受動態と日本人の宗教的感性

I was surprised.(驚いた)。中学生はもちろん、私でも翻訳できる英語です。しかし日本人としては奇妙ですなあ。なんで受動態なんだろ。形容詞的用法とかありますが、単純にそう思います。たしかに「驚く」という行為は何か対象が必須です。驚くに限らず、感情は何であれそういうものでしょう。I was pleased.(喜んだ)やI was disappointed.(失望した)も同じです。何かに驚き、喜び、失望しているわけです。なるほど、確かに「驚かされて」、「喜ばされて」、「失望させられて」いますね。でも日本人としては、対象の存在をことさら説明する意図や、能動性を打ち消したい意図がないかぎり、受動態は使いません。

 

ところで、西行法師は「いつの間に 長き眠りの夢さめて 驚くことの あらんとすらむ」(私訳:いつになれば長い迷いからさめて、動じないでいられるのか。
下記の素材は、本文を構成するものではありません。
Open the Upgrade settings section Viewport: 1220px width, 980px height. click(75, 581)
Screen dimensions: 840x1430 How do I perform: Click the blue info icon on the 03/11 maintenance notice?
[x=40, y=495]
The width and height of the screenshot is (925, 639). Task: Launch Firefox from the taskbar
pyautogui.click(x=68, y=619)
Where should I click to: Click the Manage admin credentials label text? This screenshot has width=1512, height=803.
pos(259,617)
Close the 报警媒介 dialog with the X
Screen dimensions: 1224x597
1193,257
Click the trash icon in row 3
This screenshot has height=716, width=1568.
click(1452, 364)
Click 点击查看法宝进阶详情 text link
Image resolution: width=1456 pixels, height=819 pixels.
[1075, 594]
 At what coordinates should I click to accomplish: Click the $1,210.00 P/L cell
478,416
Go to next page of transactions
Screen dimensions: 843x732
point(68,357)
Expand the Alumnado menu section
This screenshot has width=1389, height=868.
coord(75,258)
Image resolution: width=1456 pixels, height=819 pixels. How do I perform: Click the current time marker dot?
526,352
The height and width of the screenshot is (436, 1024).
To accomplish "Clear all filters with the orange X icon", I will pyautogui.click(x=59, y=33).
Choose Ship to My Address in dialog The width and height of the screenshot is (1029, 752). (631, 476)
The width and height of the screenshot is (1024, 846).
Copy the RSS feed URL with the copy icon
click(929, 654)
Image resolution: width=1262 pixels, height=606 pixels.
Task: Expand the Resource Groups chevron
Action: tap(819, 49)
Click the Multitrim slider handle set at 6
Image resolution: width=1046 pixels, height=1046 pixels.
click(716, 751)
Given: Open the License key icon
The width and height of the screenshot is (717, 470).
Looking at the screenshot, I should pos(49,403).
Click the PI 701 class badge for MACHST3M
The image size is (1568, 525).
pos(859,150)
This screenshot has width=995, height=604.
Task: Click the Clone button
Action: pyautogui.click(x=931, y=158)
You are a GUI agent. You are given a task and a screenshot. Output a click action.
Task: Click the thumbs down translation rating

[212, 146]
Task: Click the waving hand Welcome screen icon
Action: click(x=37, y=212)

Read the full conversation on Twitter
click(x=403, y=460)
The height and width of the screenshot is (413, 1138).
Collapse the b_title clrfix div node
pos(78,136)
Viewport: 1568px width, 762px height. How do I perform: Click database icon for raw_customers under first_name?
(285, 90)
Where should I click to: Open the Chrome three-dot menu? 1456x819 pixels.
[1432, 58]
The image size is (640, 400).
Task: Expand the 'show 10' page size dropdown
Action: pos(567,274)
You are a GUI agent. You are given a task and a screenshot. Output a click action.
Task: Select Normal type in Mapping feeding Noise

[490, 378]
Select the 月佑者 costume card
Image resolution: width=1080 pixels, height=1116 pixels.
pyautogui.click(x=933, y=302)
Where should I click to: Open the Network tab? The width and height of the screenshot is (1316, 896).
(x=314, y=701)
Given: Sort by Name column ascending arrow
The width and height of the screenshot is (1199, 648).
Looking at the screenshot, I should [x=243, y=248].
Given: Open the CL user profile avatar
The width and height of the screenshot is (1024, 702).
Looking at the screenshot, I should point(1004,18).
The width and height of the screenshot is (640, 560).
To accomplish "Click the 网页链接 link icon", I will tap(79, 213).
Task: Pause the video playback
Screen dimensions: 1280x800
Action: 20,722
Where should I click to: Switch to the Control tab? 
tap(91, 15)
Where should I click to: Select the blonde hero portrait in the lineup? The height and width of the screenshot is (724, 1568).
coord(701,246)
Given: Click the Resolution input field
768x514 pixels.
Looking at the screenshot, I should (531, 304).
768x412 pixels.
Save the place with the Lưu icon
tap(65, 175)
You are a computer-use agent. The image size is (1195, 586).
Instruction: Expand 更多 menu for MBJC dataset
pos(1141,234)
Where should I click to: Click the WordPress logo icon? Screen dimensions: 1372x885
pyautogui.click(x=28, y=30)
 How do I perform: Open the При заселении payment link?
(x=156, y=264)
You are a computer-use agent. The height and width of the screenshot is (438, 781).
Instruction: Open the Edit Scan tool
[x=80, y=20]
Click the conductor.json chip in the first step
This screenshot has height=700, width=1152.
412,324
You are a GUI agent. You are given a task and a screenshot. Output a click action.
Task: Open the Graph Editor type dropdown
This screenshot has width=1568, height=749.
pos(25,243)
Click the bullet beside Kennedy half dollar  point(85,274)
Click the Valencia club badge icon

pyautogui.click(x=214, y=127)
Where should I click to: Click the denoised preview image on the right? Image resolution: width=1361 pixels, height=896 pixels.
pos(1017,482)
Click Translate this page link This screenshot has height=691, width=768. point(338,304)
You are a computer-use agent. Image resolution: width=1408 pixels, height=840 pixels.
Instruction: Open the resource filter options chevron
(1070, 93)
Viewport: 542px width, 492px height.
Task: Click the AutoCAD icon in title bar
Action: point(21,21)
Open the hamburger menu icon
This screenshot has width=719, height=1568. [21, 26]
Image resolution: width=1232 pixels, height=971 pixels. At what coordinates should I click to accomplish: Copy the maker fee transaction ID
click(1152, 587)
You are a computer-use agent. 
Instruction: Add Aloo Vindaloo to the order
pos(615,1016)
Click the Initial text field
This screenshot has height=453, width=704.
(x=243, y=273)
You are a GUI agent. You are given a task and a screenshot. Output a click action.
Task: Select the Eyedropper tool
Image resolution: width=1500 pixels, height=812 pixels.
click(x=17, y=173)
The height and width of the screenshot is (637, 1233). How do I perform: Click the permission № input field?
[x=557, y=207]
)と詠みますが、驚くことは自らの煩悩に由来していると見ているようです。この世は諸行無常であり、何があっても別段驚くようなことはないのだが、煩悩のあるままに眠りこけている私は、いつになったら真理に通暁することやら。

 

大乗仏教の多くが唯心論を展開していくことは以前述べましたが、西行もまた唯心的世界観を持っているのでしょう。心のあり方と外的世界に関係性を持たせていることが窺えます。また、仏教では一般に自業自得とも言いまして、自らの行為やその影響による結果は、最終的にはすべて自らが得ることになるとも説きます。一見外的な要因に見えることであっても、それは自らに由来すると捉えているわけです。

 

こうした思考が日本人一般に見られるかと言いますと、現代的には全くそんなことはないでしょう。しかし、現代日本語であっても、こうした仏教的世界観を通じて積み重なってきた用法を受け継いでいますし、そもそも、西行法師が詠んでいることであっても、何となく理解できる人は多いのではないかと思います。

 

また、日本人は一神教の宗教観を伝統的には持ちませんし、それも影響しているかもしれません。唯一神のような、超越的かつ外部的な何かの下に人があるとは思いにくいでしょうし、これは一般的とは言い難い。日本人一般において、何らかの導きによって「~されている」という感覚は、乏しいのではないでしょうか。もう一歩踏み込んで言いますと、日本人にはあまり受動的感性はなく、基本的にはすべて自己に由来するものとして受け止めている。主語を明確にしなくても意味が通じるのは、こうした感性に由るのかもしれません。

 

英語の受動態が一神教に関係するのかは分かりませんが、日本人が受動態を多用しないということには、以上のような宗教的事情も関係していそうです。普段、あまり自らを宗教的だと感じることのない日本人ですが、日本人の宗教的感性というものは、意識的に明確化されると言うよりも、無意識的でありながら、思考や生活に溶け込んでいるものなのでしょう。ただし、例外もありますので、それはまた次回お話させていただきます。